There’s a big opportunity I am applying for this spring too. I’m nervous, cause I only get one chance. But my script is as ready as it’s ever gonna be and I want to see if I can get some help. SOOOO I will let you know if I fail or get a great opportunity.

I’ve been breaking even on the ratio of rejections to interest in my newest video. Surprisingly I have actually been approached to screen it more than I have in the past. I’m also fast discovering that international interest isn’t really there in countries that don’t have Indigenous populations. They just don’t get/care about 2 Spirit issues. SO I am redirecting my submissions to North American queer festivals and Native festivals. I know where I’m not wanted! Ha ha ha.

I’m sure I have some more rejections coming down the pipe!

I am supremely enjoying my apartment. I love it more every day.

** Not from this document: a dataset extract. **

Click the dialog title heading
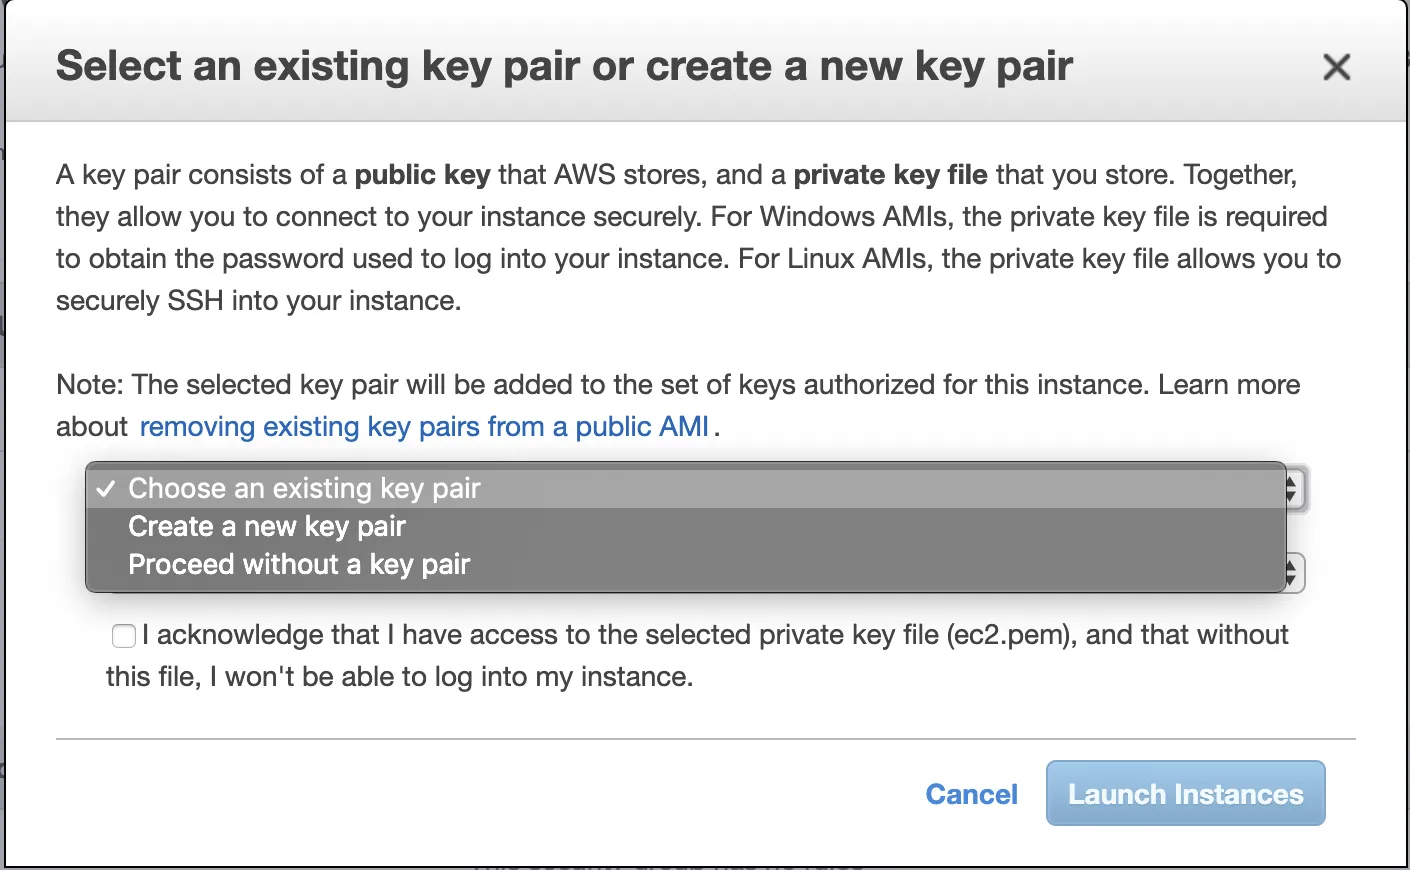Image resolution: width=1410 pixels, height=870 pixels. 564,67
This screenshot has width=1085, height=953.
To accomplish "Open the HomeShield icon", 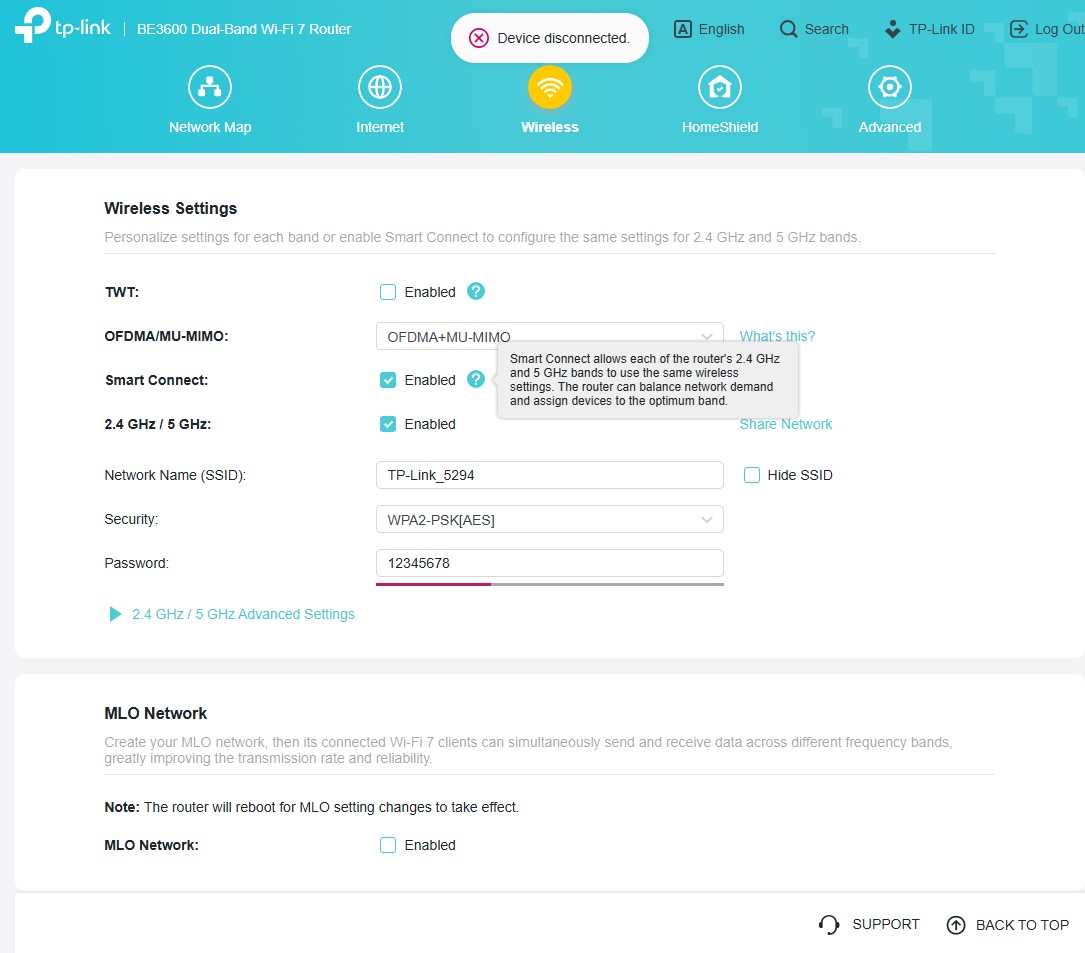I will pos(720,89).
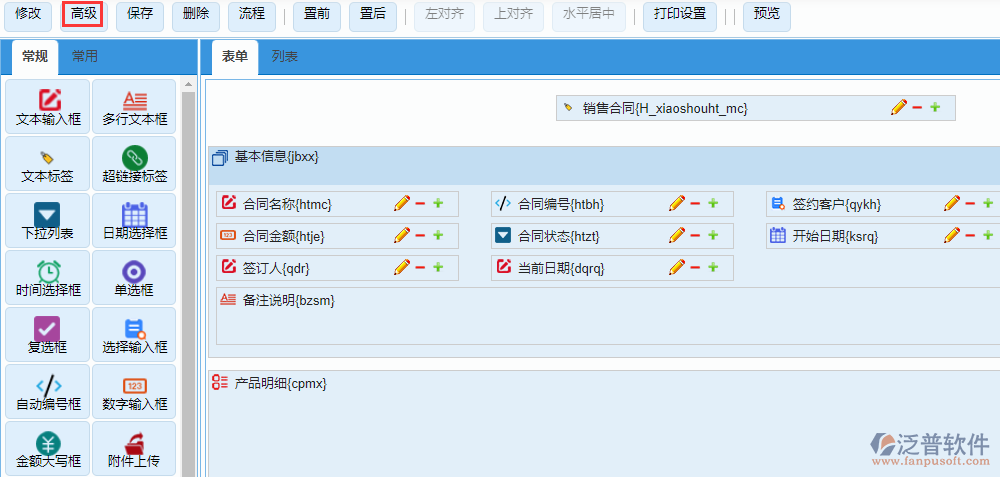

I think in the spring I’m gonna try and spend more time on my sun porch. I finally put my rug down. I’m hoping it works to reduce noise for the downstairs tenant.

I think I am ready to have a full time job. I’ve been building up to it. I did full time school. And I graduated! So surely I can do a job again. I was getting disability back in Saskatoon, but also I was dealing with a lot of health concerns back then. And I’ve been good for a long time now.

My dream jobs I’ve been applying for are contract jobs. I’m mostly concerned with getting some good skills and references and to see that I can do a good job. Maybe they will hire me permanently if I do well. We’ll see.

Anyway, everyday I write, look for work, and watch tv. I’ve gotten hardcore into How To Get Away With Murder. I haven’t been obsessed with a tv show in a long time, so it’s fun.